- Cambourne Church
- Country: England
- Denomination: LEP: CofE, Baptist, Methodist, URC
- Churchmanship: Varied
- Website: www.cambournechurch.org.uk

History
- Status: Parish church

Architecture
- Functional status: Active
- Years built: 2010
- Construction cost: 1.1 million

Administration
- Diocese: Ely
- Archdeaconry: Cambridge
- Deanery: Bourne
- Parish: Cambourne

= Cambourne Church =

Cambourne Church is a "local ecumenical partnership" between the Church of England, Baptist Union of Great Britain, Methodist Church of Great Britain and the United Reformed Church. It is located in the heart of Cambourne, Cambridgeshire and provides Christian community in the area. The church is theologically diverse and maintains a lively range of traditions within its services. It is the Church of England parish church for Cambourne. The local Roman Catholic community called Saint John Fisher Church also worships within the church centre.

==History==

Cambourne is a new town nine miles west of Cambridge, designed as a series of three interlinked villages. Cambourne Church started meeting shortly after the first residents arrived in 1999, the first minister, Rev Peter Wood, was appointed in 2001. The church has grown steadily with the community, playing an instrumental role from its very beginning. It is a lively ecumenical partnership sponsored by the Church of England, the Baptist Union, the Methodist Church and the United Reformed Church, and in association with the Roman Catholic Church. The church building is on the corner of Jeavons Lane.

==The present==
The Revd Bill Miller (Baptist minister) is the present incumbent and has been in post since 2019.

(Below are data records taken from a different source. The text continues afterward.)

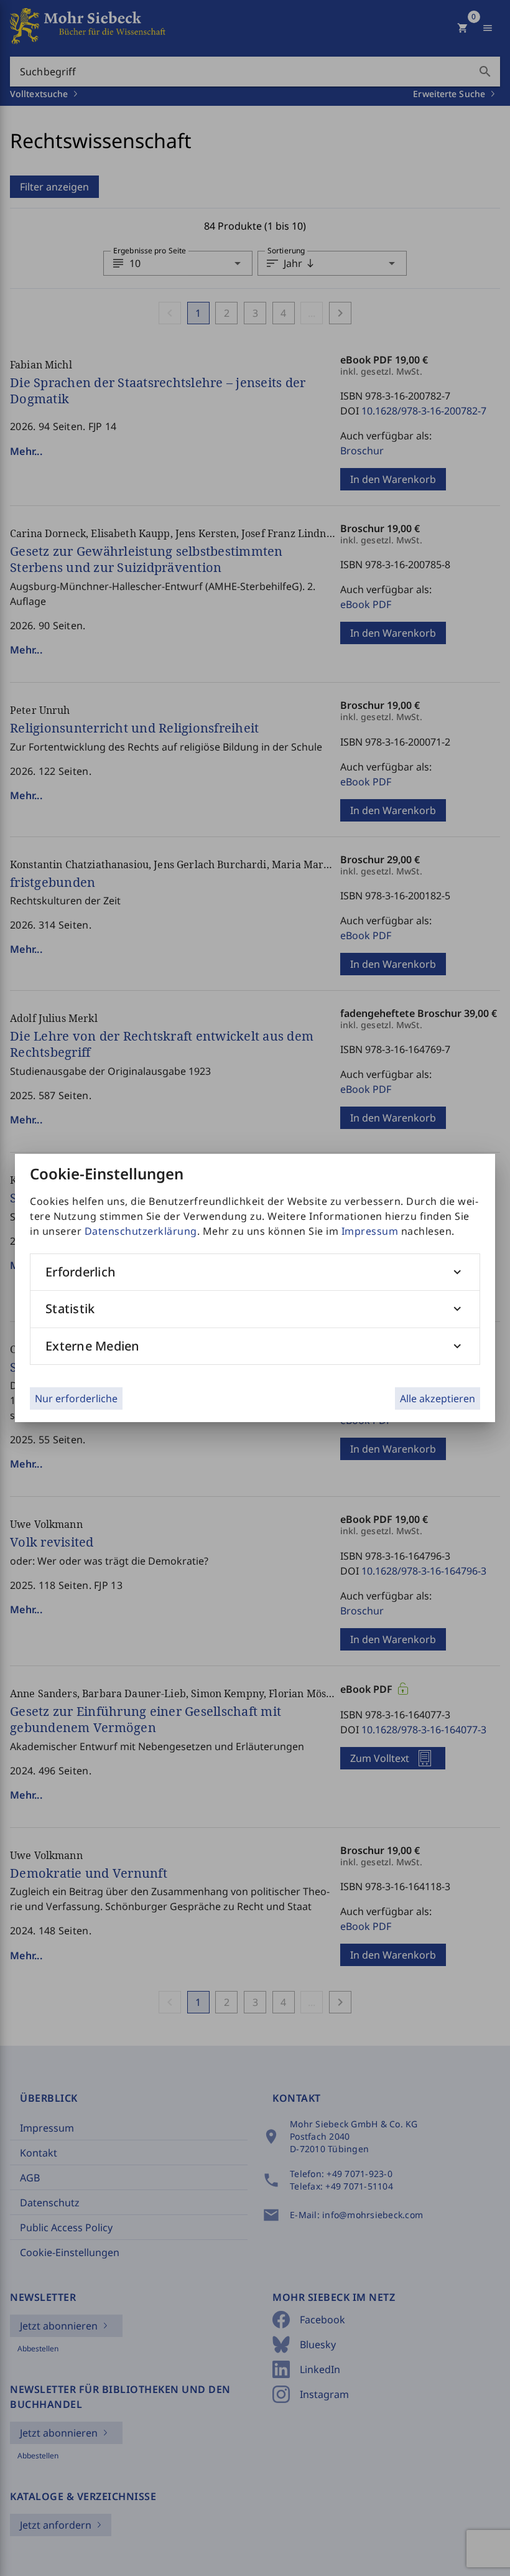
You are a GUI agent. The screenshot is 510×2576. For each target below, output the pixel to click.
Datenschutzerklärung (141, 1231)
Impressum (370, 1231)
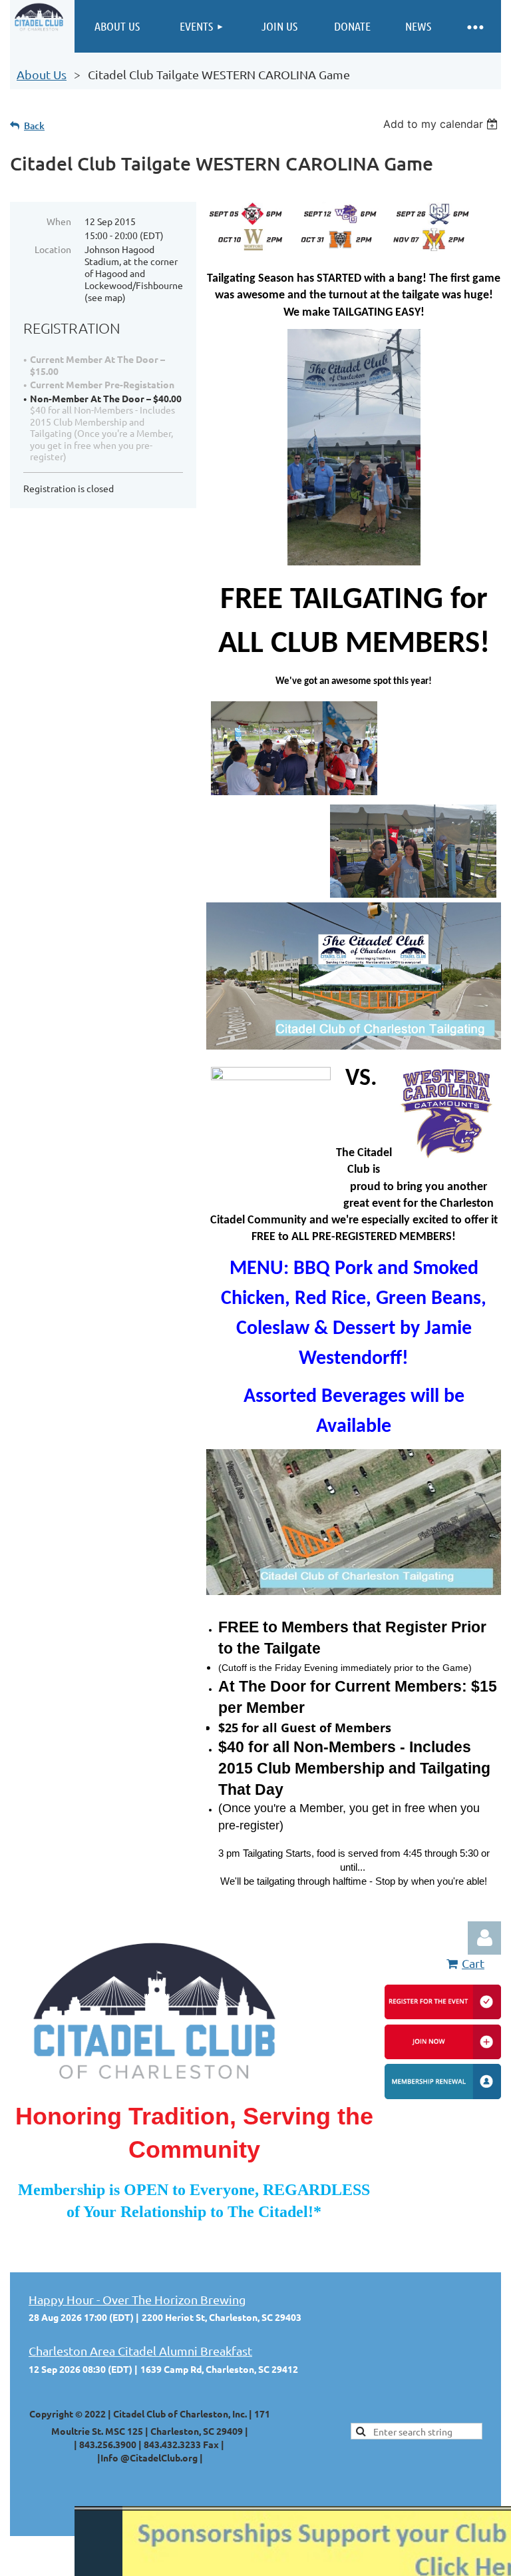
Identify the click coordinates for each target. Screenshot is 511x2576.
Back (34, 125)
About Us (42, 74)
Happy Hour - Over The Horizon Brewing (137, 2299)
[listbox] (442, 124)
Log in (484, 1938)
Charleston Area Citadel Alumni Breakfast (140, 2351)
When (59, 221)
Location (53, 249)
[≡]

At present the church offers two services on a Sunday morning at 9:30 am (more traditional) and 11 am (contemporary). Groups for children and young people meet during the 11 am service.

The church currently operates a community café (19 ~ The Coffee House).

==Governance==

The church land and buildings are owned by Shared Churches Ely, which is formed by representatives of the partner denominations. There is also a "Local Advisory Group", also made up of members of the partner denominations, which advises the Minister with regards to the direction of ministry at the Church.

At a more direct level, the Church membership elect a Church Council to oversee the mission and ministry of the church. There is also a Ministry Team (made up of the Minister, Assistant Minister, wardens, administrator and other paid staff) which manages day-to-day ministry.